Environmental groups have been pressing PacifiCorp for years to close more of its coal plants sooner and speed up its transition to renewable energy. But leaders in states like Wyoming, where the utility’s coal plants are stationed, say the company would be hurting local economies and betraying their trust by closing coal plants early.

The investor-owned utility is planning to shutter more than 75% of its coal fleet by 2038, cutting nearly 4,500 megawatts of coal-fired power at multiple plants in Wyoming, Montana, Colorado, Idaho and Utah.

Only a portion of the closures would come sooner under the new plan than they would have otherwise.
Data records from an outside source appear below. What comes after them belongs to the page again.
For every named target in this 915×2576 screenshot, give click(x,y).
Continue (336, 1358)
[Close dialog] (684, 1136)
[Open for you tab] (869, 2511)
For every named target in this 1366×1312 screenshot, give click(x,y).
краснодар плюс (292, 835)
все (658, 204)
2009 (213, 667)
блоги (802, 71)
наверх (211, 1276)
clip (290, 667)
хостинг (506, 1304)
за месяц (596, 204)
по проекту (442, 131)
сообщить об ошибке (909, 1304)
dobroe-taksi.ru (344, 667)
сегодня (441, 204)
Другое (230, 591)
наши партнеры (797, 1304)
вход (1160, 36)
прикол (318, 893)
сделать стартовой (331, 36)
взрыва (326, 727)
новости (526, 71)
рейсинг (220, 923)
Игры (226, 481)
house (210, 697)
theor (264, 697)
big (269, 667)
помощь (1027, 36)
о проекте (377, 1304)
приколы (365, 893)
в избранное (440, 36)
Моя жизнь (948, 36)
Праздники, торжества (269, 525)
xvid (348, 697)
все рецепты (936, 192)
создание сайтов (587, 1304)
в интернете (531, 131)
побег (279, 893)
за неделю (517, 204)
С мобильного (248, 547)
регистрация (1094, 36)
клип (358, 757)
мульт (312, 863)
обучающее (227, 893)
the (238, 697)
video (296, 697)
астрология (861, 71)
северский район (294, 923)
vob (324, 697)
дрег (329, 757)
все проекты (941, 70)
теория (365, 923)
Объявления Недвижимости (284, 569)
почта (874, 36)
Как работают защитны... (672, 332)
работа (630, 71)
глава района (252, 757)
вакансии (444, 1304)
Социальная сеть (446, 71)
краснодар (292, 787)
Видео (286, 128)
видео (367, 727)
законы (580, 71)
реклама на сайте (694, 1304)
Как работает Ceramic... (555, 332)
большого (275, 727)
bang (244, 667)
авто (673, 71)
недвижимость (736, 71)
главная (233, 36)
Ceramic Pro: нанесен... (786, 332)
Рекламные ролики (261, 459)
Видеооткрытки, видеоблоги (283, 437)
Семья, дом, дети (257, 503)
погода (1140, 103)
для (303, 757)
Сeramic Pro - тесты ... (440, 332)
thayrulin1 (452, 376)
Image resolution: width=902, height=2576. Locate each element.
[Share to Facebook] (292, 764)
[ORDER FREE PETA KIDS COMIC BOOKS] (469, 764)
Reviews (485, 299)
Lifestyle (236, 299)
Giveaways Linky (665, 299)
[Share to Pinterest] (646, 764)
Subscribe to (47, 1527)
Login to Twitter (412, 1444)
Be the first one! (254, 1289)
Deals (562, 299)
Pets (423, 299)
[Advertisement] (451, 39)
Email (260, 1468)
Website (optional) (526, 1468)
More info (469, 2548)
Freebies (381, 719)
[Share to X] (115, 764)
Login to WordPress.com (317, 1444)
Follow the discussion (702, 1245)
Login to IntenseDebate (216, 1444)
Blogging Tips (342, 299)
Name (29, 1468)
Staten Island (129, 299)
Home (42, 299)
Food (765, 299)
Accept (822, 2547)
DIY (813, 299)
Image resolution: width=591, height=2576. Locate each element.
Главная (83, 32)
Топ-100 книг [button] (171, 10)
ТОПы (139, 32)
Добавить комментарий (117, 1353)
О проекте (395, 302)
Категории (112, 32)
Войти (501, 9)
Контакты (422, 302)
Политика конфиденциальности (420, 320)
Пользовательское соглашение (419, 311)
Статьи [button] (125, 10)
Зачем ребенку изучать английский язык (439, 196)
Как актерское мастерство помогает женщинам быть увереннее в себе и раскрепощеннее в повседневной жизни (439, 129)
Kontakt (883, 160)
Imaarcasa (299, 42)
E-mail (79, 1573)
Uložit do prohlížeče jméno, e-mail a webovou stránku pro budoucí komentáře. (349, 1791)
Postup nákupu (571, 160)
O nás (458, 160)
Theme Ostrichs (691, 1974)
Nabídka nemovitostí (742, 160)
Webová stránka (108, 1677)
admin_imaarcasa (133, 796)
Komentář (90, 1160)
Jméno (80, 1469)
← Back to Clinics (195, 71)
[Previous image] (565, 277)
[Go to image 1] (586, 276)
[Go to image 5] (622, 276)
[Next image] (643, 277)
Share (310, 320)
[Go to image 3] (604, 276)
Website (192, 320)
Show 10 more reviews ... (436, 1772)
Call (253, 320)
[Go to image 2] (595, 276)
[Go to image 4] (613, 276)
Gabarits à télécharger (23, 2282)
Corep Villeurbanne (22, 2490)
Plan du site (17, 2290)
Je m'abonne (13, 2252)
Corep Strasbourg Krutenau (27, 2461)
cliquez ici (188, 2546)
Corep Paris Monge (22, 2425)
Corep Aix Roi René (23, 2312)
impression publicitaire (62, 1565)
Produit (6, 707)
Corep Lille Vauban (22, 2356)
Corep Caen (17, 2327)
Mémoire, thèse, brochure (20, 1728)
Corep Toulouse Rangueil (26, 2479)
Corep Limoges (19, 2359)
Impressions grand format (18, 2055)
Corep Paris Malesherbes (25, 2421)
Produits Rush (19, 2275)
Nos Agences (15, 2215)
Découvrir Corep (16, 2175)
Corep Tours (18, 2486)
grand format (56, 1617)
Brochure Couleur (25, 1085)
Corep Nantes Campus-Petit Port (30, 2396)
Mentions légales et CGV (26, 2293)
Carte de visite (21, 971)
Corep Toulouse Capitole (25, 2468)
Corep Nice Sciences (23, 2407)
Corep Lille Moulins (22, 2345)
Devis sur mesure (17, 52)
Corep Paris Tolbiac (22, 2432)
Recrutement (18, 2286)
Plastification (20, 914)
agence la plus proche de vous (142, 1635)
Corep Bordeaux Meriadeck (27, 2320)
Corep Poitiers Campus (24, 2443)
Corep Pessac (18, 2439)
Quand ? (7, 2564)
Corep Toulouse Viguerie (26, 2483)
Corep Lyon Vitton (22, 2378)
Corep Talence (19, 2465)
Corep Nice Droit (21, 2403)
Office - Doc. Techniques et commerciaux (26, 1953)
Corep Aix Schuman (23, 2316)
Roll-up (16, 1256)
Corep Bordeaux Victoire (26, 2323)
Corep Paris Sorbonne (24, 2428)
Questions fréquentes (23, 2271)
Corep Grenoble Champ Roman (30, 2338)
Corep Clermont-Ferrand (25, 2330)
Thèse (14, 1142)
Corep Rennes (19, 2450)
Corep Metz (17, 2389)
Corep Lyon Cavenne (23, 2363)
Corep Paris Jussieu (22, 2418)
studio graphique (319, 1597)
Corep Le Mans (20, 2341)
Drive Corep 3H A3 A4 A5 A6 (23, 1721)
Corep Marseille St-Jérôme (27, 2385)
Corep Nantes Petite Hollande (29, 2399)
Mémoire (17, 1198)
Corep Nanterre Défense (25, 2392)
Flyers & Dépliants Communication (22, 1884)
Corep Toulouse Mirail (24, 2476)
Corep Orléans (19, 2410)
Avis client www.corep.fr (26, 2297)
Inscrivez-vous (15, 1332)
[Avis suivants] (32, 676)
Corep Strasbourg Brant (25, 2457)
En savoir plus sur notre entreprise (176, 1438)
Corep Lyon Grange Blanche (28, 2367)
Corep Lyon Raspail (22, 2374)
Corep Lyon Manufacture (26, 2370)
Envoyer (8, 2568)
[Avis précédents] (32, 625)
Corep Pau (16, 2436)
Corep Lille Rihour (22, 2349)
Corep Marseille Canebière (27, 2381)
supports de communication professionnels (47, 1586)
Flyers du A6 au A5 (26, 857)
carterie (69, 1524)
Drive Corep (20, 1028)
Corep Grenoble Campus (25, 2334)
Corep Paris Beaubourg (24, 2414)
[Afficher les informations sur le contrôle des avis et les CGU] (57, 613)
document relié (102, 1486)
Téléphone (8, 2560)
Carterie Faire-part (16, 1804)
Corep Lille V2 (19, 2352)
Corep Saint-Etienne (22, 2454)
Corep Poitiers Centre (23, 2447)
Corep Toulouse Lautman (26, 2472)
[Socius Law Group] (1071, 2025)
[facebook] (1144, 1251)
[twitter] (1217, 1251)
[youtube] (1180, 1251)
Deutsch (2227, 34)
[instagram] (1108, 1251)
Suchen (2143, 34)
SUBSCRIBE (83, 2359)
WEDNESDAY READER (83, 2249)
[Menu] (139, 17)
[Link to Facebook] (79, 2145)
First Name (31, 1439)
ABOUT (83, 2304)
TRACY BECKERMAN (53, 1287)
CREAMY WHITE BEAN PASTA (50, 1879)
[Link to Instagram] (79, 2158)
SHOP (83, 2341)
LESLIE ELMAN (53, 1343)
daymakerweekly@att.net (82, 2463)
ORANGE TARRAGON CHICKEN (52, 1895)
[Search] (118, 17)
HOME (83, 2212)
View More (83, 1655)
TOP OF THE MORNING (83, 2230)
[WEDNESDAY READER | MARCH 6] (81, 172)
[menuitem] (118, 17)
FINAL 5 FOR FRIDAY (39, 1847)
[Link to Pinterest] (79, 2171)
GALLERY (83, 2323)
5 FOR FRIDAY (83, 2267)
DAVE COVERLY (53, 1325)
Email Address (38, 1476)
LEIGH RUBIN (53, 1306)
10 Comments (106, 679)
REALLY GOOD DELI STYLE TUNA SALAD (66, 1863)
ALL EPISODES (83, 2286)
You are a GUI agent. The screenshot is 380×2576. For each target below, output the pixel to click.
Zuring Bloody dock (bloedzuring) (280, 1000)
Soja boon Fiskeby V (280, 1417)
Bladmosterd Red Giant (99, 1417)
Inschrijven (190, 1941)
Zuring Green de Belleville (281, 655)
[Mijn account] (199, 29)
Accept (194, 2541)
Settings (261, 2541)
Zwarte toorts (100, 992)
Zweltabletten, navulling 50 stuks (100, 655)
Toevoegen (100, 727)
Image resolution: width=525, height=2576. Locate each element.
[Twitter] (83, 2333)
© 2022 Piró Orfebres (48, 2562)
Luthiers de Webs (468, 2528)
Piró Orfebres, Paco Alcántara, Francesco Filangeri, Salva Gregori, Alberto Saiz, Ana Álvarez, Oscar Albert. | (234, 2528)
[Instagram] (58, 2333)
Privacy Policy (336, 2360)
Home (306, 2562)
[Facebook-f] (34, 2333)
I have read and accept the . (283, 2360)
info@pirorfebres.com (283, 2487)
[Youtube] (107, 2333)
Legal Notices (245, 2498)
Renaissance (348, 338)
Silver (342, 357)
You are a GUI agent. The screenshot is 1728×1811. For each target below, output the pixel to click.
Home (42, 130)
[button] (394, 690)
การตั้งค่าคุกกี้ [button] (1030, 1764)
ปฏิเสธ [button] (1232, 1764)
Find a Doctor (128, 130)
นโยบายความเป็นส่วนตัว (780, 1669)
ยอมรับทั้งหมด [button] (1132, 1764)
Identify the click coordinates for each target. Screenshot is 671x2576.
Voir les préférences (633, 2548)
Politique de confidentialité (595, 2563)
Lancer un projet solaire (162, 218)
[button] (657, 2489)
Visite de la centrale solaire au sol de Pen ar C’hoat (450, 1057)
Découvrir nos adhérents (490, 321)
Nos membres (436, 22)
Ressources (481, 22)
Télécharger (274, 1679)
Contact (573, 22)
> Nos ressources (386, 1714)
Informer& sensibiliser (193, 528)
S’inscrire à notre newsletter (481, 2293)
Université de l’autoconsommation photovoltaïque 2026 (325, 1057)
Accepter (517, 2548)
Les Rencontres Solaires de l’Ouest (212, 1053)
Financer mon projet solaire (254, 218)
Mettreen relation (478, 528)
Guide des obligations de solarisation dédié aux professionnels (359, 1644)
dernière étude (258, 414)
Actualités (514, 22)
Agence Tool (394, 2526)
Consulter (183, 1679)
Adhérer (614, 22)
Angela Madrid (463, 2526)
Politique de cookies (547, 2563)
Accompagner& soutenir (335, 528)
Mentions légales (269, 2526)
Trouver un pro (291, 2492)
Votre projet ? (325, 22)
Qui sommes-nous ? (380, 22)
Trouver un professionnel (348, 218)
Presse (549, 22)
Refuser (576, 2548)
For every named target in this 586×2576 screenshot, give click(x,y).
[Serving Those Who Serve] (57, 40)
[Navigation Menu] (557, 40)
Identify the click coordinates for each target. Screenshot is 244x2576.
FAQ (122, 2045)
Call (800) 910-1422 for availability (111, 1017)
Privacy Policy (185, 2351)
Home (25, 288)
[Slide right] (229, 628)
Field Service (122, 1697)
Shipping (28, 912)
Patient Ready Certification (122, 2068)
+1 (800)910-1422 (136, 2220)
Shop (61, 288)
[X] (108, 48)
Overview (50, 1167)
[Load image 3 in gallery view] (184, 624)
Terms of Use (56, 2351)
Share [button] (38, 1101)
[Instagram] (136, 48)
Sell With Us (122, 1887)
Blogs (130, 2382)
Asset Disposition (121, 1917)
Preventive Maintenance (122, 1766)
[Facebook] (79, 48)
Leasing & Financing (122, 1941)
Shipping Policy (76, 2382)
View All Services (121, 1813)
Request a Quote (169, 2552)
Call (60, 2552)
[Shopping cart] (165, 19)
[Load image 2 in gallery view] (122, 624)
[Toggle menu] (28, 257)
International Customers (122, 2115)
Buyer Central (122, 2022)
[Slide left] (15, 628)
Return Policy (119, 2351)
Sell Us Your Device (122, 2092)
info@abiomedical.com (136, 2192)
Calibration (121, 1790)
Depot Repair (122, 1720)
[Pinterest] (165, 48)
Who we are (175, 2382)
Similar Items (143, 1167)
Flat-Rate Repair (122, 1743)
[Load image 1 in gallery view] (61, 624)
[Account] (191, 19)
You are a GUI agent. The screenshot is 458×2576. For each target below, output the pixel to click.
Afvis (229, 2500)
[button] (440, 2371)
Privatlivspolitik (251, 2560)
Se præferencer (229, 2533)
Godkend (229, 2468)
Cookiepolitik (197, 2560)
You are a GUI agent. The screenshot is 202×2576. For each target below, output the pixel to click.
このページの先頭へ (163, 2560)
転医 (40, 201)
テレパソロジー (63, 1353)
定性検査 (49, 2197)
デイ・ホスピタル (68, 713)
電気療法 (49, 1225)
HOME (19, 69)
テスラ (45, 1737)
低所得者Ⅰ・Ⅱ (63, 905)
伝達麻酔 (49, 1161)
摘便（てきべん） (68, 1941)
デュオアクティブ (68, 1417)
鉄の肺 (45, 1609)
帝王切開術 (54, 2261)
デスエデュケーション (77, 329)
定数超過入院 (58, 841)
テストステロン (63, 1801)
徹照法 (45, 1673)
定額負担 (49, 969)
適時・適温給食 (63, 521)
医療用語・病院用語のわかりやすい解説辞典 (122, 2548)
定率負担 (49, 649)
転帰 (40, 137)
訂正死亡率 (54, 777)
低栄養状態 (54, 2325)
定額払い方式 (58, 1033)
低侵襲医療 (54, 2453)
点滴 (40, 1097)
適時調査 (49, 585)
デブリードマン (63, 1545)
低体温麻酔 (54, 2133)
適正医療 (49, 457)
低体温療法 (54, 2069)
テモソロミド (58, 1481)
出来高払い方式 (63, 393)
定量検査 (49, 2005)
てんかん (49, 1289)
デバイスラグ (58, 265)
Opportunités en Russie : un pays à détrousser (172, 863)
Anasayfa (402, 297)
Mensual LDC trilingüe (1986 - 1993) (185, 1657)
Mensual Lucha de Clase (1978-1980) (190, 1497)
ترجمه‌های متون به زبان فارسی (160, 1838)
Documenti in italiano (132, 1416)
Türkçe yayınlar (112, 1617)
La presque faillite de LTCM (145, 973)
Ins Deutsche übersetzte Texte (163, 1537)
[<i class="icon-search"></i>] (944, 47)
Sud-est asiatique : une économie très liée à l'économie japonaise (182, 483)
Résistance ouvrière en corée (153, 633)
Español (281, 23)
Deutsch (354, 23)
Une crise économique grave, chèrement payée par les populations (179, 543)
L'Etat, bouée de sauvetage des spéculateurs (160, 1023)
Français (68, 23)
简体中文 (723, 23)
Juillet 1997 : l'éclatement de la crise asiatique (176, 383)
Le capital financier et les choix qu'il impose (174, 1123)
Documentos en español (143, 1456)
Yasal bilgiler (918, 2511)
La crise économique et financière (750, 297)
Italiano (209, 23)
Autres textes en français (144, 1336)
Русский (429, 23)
The company is calling for the early retirement of seven coal units at five different plants, with some closures coming more than a decade ahead of schedule.

In a statement, Chad Teply, PacifiCorp’s senior vice president for business policy and development, said the company is aware that the early retirements will cut jobs at its coal plants.

“We are mindful that these resource decisions impact our thermal operations employees, their families and communities,” he said. “Our top priority is making certain our employees and communities remain informed about the changes ahead and that we work in concert with everyone involved to develop plans that help them transition through this time of change.”

Company officials estimated the new plan will save $300 million to $500 million in operation costs and will offer the lowest power rate option for PacifiCorp customers.

Rick Link, PacifiCorp’s vice president of resource planning and acquisitions, said cost calculations played a big role in the company’s decision to reduce its generation of coal-fired power.

“Coal generation has been an important resource in our portfolio, allowing us to deliver reliable energy to our customers, and will continue to play an important role as units approach retirement dates,” he said in a statement. “At the same time, this plan reflects the ongoing cost pressure on coal as wind generation, solar generation and storage have emerged as low-cost resource options for our customers.”

On a press call following PacifiCorp’s announcement, Link said the company’s analysis shows closing too many coal plants too soon could create problems for the reliability of the grid and the capacity of the entire system to generate enough energy for all of its customers.

At the request of the Oregon Public Utilities Commission, PacifiCorp analyzed the costs of continuing to run its coal plants compared with alternative energy options. That study found more than half of its existing coal plants were more expensive to operate than other energy sources.

In 2016, Oregon lawmakers passed a bill that requires the state to stop paying for coal-fired power by 2030 in an effort to cut ties with coal plants delivering power to Oregon from out of state through PacifiCorp and Portland General Electric. Washington passed a similar law this year that will cut off payments for coal-fired power by 2025.

PacifiCorp said in an email its plan would nearly triple the company’s use of wind power. Its long-term plan calls for adding 3,500 megawatts of wind power in Wyoming and Idaho, as well as 6,300 megawatts of solar power with 2,800 megawatts of battery storage to go along with it in Utah, Wyoming, Oregon and Washington. The company also plans to build a 400-mile transmission line between Wyoming and Utah to help connect new sources of renewable energy.

The utility’s plan will need approvals from utility regulators in the six states it serves.

Christopher Thomas with the Sierra Club said the Oregon PUC should consider rejecting the company’s plan and requiring more early coal plant retirements.

“This draft plan shows what we’ve long suspected: Coal is now one of the most expensive ways to make electricity,” he said. “While Pacific Power is moving to retire some of its uneconomic coal units, it still plans to send coal power to Oregon for the next decade even though its own analysis shows that cleaner options like wind, solar and energy storage are cheaper.”